> _Your goal_
From the records below, please repeat exactly the line that has "Level 35-45 [button] (125, 2000)", the line that has "Radio (1245, 45)", and every line between them, and nothing else.

> _Given information_
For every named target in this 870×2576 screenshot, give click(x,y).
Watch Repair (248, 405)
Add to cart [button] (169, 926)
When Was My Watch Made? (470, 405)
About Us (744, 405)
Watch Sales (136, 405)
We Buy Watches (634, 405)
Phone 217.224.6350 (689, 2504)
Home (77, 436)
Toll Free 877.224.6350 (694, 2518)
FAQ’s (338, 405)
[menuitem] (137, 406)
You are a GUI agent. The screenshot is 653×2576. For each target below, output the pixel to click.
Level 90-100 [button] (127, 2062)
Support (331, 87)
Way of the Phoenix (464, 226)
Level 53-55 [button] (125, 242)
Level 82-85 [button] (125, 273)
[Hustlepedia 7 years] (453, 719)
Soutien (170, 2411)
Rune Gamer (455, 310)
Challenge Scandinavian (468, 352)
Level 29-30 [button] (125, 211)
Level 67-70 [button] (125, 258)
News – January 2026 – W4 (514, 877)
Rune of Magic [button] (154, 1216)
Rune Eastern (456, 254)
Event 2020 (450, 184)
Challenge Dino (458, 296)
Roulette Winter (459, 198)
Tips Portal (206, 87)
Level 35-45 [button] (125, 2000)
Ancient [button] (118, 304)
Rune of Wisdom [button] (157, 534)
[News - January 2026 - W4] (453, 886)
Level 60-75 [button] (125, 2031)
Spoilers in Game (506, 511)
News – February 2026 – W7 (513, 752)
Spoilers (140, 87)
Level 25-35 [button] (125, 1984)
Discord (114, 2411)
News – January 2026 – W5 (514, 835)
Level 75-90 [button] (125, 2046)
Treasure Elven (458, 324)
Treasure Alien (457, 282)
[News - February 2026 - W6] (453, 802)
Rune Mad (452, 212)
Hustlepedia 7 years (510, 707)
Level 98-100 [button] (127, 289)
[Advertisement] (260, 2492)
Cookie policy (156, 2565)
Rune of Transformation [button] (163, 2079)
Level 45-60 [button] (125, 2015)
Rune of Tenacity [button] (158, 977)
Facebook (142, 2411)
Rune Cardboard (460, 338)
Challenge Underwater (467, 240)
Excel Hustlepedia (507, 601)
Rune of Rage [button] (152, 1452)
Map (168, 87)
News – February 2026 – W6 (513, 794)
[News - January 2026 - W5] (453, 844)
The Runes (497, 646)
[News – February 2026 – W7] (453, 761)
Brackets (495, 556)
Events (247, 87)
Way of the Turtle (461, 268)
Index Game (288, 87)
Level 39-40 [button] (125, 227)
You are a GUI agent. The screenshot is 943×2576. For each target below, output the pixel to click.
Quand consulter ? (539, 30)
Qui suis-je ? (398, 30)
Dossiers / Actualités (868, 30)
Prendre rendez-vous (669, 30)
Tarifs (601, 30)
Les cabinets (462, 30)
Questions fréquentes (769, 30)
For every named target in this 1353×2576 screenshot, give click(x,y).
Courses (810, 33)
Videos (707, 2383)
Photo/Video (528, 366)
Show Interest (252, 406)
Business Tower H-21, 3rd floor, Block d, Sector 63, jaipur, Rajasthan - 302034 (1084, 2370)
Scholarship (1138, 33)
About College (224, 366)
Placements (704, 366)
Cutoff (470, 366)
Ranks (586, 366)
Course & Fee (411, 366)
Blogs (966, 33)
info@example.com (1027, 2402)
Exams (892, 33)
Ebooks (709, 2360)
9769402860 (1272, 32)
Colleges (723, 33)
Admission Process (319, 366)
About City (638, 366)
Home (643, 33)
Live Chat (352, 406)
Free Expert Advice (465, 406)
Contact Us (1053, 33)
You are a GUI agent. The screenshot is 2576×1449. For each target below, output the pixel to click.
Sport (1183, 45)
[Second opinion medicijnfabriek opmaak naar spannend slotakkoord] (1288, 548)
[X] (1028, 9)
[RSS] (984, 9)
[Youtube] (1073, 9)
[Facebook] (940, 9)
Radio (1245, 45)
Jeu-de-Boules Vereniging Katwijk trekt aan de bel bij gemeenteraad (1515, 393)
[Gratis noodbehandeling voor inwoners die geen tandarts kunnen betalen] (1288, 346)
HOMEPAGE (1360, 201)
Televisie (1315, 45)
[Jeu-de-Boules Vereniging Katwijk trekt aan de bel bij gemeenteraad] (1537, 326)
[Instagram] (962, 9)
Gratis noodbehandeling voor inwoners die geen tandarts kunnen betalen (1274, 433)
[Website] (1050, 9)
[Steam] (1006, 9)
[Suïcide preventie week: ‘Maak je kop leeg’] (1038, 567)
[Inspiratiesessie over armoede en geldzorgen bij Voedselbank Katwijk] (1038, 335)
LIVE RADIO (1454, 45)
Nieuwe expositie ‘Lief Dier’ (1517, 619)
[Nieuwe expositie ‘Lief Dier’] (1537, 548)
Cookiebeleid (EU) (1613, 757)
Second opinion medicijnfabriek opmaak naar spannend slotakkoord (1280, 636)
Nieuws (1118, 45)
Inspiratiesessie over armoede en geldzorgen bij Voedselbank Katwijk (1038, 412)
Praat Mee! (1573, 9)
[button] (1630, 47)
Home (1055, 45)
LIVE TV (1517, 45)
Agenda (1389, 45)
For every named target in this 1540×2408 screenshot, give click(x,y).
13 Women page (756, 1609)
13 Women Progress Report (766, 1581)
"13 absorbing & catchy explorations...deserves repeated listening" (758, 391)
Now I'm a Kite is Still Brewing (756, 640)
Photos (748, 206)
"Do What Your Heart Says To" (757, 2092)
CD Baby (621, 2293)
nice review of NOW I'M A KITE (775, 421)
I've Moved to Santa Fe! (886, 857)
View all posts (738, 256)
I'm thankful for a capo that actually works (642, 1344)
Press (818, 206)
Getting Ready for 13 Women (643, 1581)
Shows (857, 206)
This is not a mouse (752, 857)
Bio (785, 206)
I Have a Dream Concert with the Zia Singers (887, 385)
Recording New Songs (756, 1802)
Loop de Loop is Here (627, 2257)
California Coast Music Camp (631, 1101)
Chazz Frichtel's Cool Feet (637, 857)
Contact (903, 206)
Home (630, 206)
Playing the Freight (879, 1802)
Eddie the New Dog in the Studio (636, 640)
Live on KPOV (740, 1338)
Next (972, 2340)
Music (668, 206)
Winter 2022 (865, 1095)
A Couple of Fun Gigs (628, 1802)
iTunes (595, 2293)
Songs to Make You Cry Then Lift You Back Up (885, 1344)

> _Solution to this problem_
Level 35-45 [button] (125, 2000)
Ancient [button] (118, 304)
Rune of Wisdom [button] (157, 534)
[News - January 2026 - W4] (453, 886)
Level 60-75 [button] (125, 2031)
Spoilers in Game (506, 511)
News – February 2026 – W7 (513, 752)
Spoilers (140, 87)
Level 25-35 [button] (125, 1984)
Discord (114, 2411)
News – January 2026 – W5 (514, 835)
Level 75-90 [button] (125, 2046)
Treasure Elven (458, 324)
Treasure Alien (457, 282)
[News - February 2026 - W6] (453, 802)
Rune Mad (452, 212)
Hustlepedia 7 years (510, 707)
Level 98-100 [button] (127, 289)
[Advertisement] (260, 2492)
Cookie policy (156, 2565)
Rune of Transformation [button] (163, 2079)
Level 45-60 [button] (125, 2015)
Rune of Tenacity [button] (158, 977)
Facebook (142, 2411)
Rune Cardboard (460, 338)
Challenge Underwater (467, 240)
Excel Hustlepedia (507, 601)
Rune of Rage [button] (152, 1452)
Map (168, 87)
News – February 2026 – W6 (513, 794)
[News - January 2026 - W5] (453, 844)
The Runes (497, 646)
[News – February 2026 – W7] (453, 761)
Brackets (495, 556)
Events (247, 87)
Way of the Turtle (461, 268)
Index Game (288, 87)
Level 39-40 [button] (125, 227)
You are a GUI agent. The screenshot is 943×2576. For each target below, output the pixel to click.
Quand consulter ? (539, 30)
Qui suis-je ? (398, 30)
Dossiers / Actualités (868, 30)
Prendre rendez-vous (669, 30)
Tarifs (601, 30)
Les cabinets (462, 30)
Questions fréquentes (769, 30)
For every named target in this 1353×2576 screenshot, give click(x,y).
Courses (810, 33)
Videos (707, 2383)
Photo/Video (528, 366)
Show Interest (252, 406)
Business Tower H-21, 3rd floor, Block d, Sector 63, jaipur, Rajasthan - 302034 (1084, 2370)
Scholarship (1138, 33)
About College (224, 366)
Placements (704, 366)
Cutoff (470, 366)
Ranks (586, 366)
Course & Fee (411, 366)
Blogs (966, 33)
info@example.com (1027, 2402)
Exams (892, 33)
Ebooks (709, 2360)
9769402860 (1272, 32)
Colleges (723, 33)
Admission Process (319, 366)
About City (638, 366)
Home (643, 33)
Live Chat (352, 406)
Free Expert Advice (465, 406)
Contact Us (1053, 33)
You are a GUI agent. The screenshot is 2576×1449. For each target below, output the pixel to click.
Sport (1183, 45)
[Second opinion medicijnfabriek opmaak naar spannend slotakkoord] (1288, 548)
[X] (1028, 9)
[RSS] (984, 9)
[Youtube] (1073, 9)
[Facebook] (940, 9)
Radio (1245, 45)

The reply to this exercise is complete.